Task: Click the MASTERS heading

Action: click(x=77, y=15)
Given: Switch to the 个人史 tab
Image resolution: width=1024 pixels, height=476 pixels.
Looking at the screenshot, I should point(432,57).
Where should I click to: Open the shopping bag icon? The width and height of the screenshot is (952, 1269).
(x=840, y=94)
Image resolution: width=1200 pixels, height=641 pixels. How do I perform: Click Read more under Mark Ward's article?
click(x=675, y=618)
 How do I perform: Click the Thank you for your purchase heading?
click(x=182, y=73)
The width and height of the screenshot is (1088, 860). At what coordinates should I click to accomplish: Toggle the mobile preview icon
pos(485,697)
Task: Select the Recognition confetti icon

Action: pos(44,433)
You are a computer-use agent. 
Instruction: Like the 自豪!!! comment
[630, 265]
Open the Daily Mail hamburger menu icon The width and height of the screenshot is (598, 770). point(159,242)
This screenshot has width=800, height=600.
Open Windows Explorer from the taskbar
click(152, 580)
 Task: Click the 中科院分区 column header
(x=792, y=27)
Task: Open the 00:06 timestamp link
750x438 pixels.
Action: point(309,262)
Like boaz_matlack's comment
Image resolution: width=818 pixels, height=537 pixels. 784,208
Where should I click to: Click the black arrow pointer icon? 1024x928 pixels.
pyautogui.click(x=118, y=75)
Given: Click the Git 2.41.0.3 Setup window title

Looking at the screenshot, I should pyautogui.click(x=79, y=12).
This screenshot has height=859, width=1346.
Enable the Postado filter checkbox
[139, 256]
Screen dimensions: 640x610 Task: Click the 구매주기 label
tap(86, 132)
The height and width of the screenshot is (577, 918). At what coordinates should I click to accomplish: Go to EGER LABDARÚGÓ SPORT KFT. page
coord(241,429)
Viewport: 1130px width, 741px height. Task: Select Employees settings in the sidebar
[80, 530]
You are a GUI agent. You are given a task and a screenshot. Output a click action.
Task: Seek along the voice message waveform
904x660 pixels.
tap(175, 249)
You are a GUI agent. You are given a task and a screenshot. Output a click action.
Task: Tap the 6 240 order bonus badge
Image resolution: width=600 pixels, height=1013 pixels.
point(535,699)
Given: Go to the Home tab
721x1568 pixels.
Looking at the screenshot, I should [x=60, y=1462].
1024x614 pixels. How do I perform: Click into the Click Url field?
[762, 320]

● ● ●

Find the number of lines in the listing that carry the word "This". Only that figure should appear in the reply.

2